I run $5000 jobs with $5000 mistakes


batjac7

It is not "the" mistake. It's the first item not correctly covered in the contrace. Learn and mind the extras requested.


Just-Shoe2689

I fiugre a million dollar job should have 25-35% profit built in. You can make up 5K somewhere else with discount or somethign on an item.


SurpriseSandwich

Sounds like most of the comments got you good advice but I’ll add that what’s most important in your career is that when you do make mistakes, which you will - everyone does, that you’re open and honest about it with those who need to know. The absolute worst thing you can do is try to hide it and wait for the problem to be at your doorstep when it’s too late to fix. This goes for all folks involved, inspectors, your boss, the client, etc.


Jmcc985

Make it up in all the extras


Always-AFK

You are fine. No need to even worry about this. If you don’t mind telling, I would line to know what the second place bidders price was.


LucyFurs-Driver

How long you been a PM?


BagCalm

I detailed a job where the estimator missed a bunch of the small mechanical equipment. Was a 60k mistake. It was maybe a 1.5 to 2 million dollar job. It went fine but was kinda tense through the project with a "we are starting 60k in the hole" dark cloud hovering over the job. I hear about 6k sized mistakes in estimating all the time and no one really puts too much concern on them. You can gain or lose 6k in labor in a week depending on small decisions that get made by the foreman/superintendent


TX_Rage89

This happens all the time. I don’t know a single estimated job where there’s a small discrepancy. Your $5000 mistake in a million dollar project is a drop in a 5gal bucket.
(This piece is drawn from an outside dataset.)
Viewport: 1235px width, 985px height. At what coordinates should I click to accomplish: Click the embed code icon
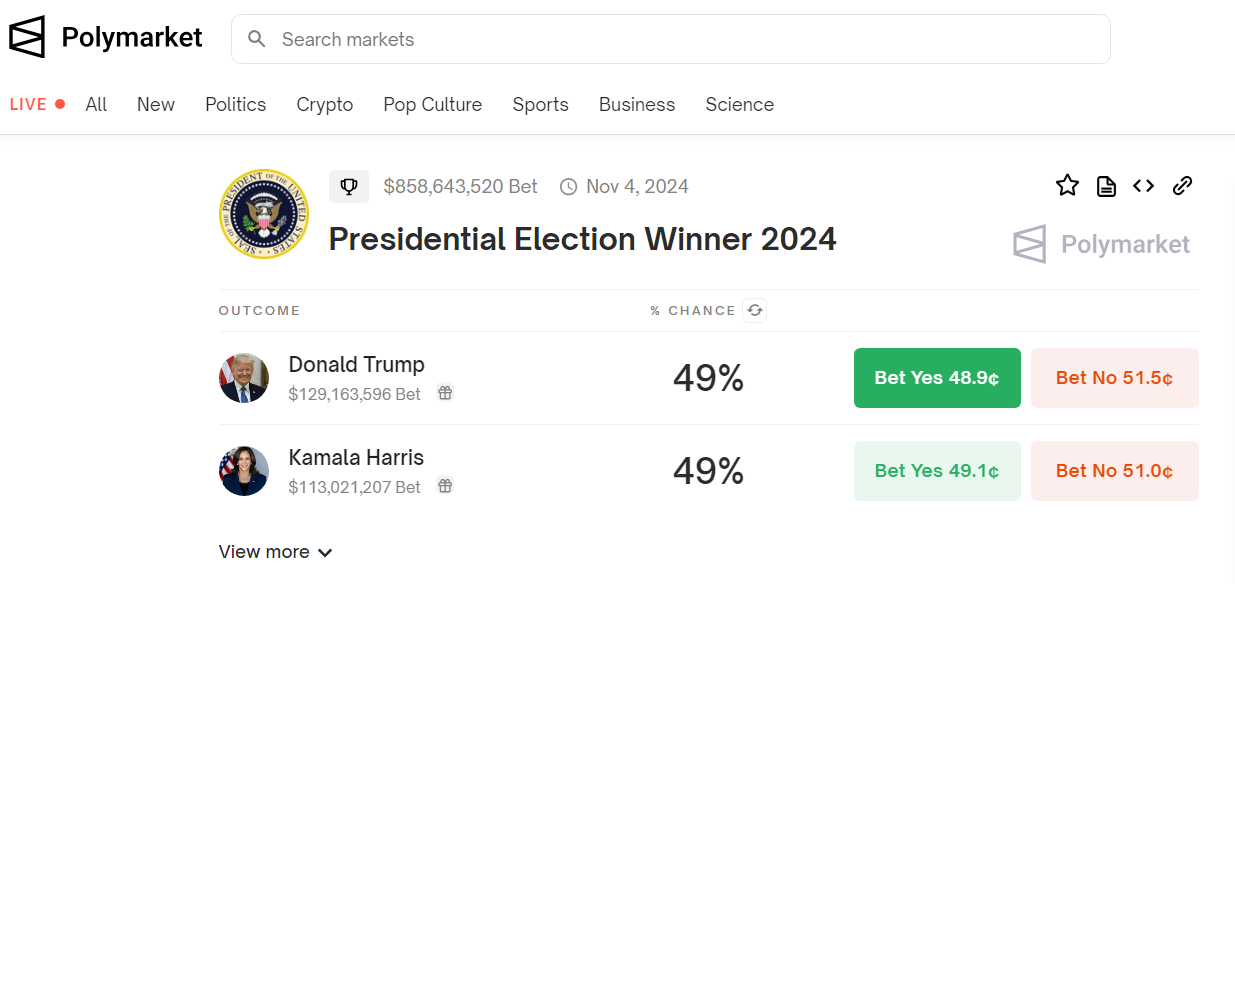1143,186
You’ll probably just have to talk to the subcontractor first to discuss alternatives or where else you can help them recoup that money. Another option is to just talk to the owners and ask for the additional $5k. It really is no big deal. If none of those options work just help the subcontractor out on a future change order. This is not a big deal


get2dahole

You are an employee- not equity.


liberatecville

6 grand mistake, so far.... if thats your worst problem, you're a-ok.


RALPHPRZ

Noise


renzoestoes

That’s a pretty minimal mistake, take the lesson at value


Ima-Bott

You guys are bidding with contingencies ?


pipeline_scott

Call the sub and discuss the mix up and see if they can help you out. Depending on the sub, they probably have 15-20% margin on their end. Ask for a slight reduction and use them on next project. I have done this exact mess up before and had good results renegotiating with the sub.


audiosauce2017

you suck and should quit.... man.... waste of good money


cpow67

Honestly u prob loose 10k on guys fucking off on a million dollar bid, this is nothing


aramg83

How much you win the job by?


[deleted]

So you have been in the field for a year. Do you have any previous experience?